_Problem statement:_ Copy the passage on inference methods from "If the model is such" up to and including "in this post.", swapping "Gibbs sampling" for "Metropolis-Hastings sampling".
Extracted text START
If the model is simple enough such that we can clearly break down $\theta$ to latent variables and parameters, then we can potentially use Expectation Maximization (EM) algorithm to find both the expected values of latent variables and the parameters that maximize the likelihood $P(\mathbf{X}|\theta)$ of the observed data. Usually, the first criteria for “simple enough” is that the model has only 1 layer of latent variables, i.e. $\theta \rightarrow \mathbf{X}$ and not $\theta \rightarrow \mathbf{Z} \rightarrow \cdots \rightarrow \mathbf{X}$.
If the model is such that for each $\theta_i$ as a single latent variable/parameter in $\theta$, we can write down an analytical solution (i.e. usually, a nice known distribution PDF) for $P(\theta_i|X, \theta_{-i})$, then we can use Gibbs sampling to sequentially and repeatedly sample $\theta_i$ from $P(\theta_i|X, \theta_{-i})$ until the values of $\theta_i$’s all converge. This case, again, requires us to analytically explore the closed-form formula for $P(\theta_i|X, \theta_{-i})$ for each $\theta_i$. If you don’t know what Gibbs sampling is, don’t worry, it won’t be mentioned again in this post.
Lastly, the most versatile approach, in my opinion, is to use Variational Inference. We will zoom into this in the following section.
Extracted text END
Entries shown START
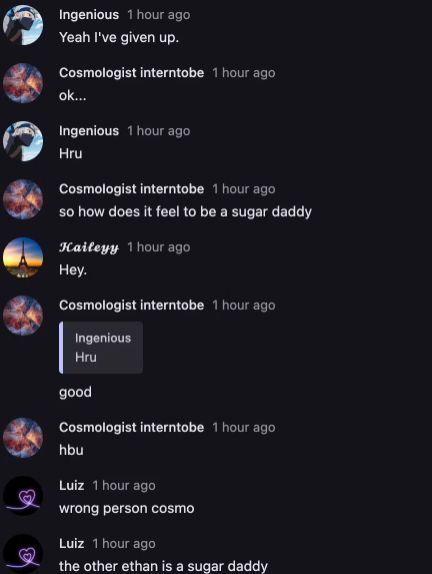Click the timestamp beside the first Ingenious message
432x574 pixels.
tap(159, 15)
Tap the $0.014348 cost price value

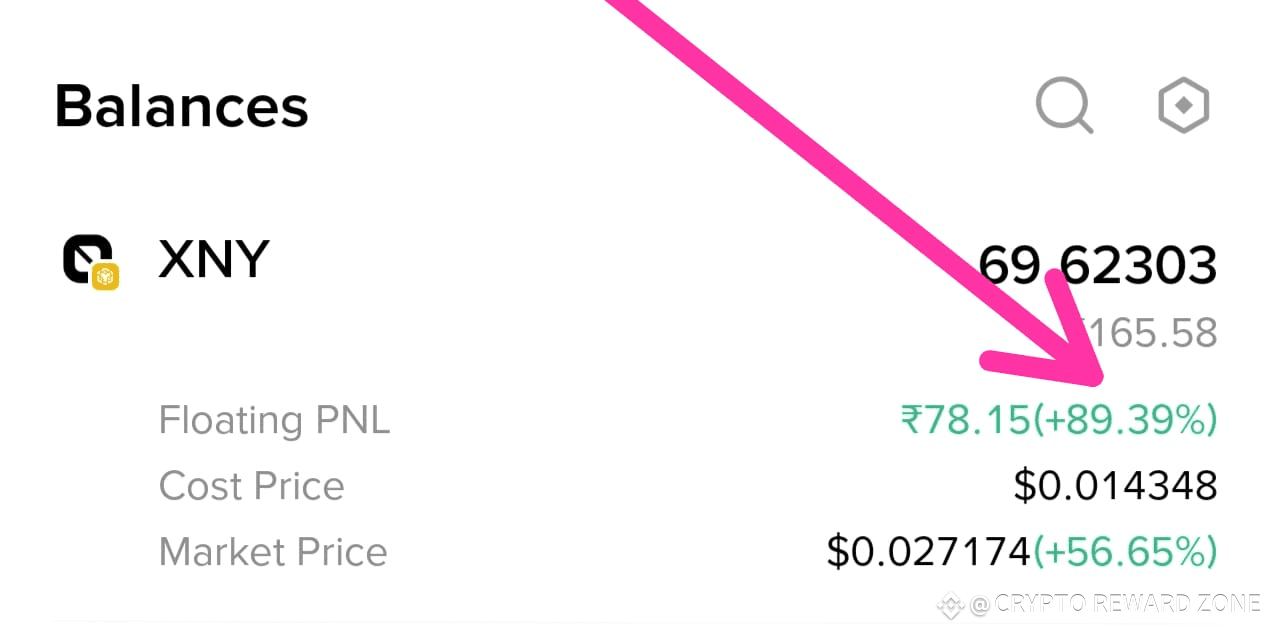tap(1115, 486)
Entries shown END
_Answer to the exercise:_
If the model is such that for each $\theta_i$ as a single latent variable/parameter in $\theta$, we can write down an analytical solution (i.e. usually, a nice known distribution PDF) for $P(\theta_i|X, \theta_{-i})$, then we can use Metropolis-Hastings sampling to sequentially and repeatedly sample $\theta_i$ from $P(\theta_i|X, \theta_{-i})$ until the values of $\theta_i$’s all converge. This case, again, requires us to analytically explore the closed-form formula for $P(\theta_i|X, \theta_{-i})$ for each $\theta_i$. If you don’t know what Metropolis-Hastings sampling is, don’t worry, it won’t be mentioned again in this post.